### YOUR TASK
Copy each line of the entries that contains the word "search".

━━━ RECORDED DATA

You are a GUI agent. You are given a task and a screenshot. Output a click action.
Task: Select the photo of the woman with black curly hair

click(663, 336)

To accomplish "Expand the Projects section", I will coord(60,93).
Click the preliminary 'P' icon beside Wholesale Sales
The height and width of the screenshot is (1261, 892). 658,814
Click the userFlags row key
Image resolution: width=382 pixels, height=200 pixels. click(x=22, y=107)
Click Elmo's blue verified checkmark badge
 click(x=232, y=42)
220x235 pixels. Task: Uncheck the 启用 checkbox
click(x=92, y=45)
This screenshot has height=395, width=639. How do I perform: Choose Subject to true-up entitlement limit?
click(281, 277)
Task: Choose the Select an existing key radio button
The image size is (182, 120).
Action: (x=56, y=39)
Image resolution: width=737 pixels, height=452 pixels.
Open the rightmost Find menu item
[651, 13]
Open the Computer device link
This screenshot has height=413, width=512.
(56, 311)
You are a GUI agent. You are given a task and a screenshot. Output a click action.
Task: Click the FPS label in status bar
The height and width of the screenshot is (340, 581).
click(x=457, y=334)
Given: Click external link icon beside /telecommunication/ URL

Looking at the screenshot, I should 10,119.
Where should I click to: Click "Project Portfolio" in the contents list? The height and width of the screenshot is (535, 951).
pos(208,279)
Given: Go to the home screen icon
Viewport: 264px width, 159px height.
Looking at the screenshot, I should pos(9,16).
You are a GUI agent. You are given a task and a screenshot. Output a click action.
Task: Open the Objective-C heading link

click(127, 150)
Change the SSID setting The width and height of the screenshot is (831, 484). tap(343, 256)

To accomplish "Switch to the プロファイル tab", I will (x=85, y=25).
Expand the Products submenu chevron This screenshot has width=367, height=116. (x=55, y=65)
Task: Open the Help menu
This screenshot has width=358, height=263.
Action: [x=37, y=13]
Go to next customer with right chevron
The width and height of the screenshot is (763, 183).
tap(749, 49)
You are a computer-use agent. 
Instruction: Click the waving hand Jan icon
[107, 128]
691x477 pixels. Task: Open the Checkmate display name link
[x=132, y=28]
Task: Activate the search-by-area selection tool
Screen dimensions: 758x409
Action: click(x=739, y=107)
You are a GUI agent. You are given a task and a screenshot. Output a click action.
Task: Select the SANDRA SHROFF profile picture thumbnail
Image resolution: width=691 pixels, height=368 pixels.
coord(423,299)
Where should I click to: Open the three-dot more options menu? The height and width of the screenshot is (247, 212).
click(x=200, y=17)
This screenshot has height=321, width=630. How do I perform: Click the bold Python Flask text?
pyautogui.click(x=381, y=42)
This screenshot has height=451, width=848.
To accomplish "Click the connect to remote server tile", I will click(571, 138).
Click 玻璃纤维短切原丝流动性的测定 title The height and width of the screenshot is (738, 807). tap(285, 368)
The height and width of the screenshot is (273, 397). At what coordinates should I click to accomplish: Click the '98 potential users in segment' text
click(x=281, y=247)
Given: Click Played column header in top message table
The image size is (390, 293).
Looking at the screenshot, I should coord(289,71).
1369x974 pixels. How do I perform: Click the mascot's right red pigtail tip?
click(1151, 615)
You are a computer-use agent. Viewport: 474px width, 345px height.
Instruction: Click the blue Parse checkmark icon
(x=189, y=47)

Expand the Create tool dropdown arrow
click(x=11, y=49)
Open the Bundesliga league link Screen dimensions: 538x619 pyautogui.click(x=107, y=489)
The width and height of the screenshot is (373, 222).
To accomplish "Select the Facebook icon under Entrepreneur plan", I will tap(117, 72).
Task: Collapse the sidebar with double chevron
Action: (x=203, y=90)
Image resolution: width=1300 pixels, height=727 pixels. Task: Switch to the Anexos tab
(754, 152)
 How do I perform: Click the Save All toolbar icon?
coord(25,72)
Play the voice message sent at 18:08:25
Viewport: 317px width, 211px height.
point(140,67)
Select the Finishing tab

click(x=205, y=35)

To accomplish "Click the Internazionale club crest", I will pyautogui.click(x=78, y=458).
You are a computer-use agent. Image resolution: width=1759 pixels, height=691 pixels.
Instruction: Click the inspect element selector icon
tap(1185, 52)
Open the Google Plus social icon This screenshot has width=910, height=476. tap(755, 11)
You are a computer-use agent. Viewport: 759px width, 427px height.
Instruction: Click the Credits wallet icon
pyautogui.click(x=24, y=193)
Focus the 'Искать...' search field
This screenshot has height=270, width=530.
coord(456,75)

━━━━━━

### SOLUTION TO THIS TASK
Task: Activate the search-by-area selection tool
Focus the 'Искать...' search field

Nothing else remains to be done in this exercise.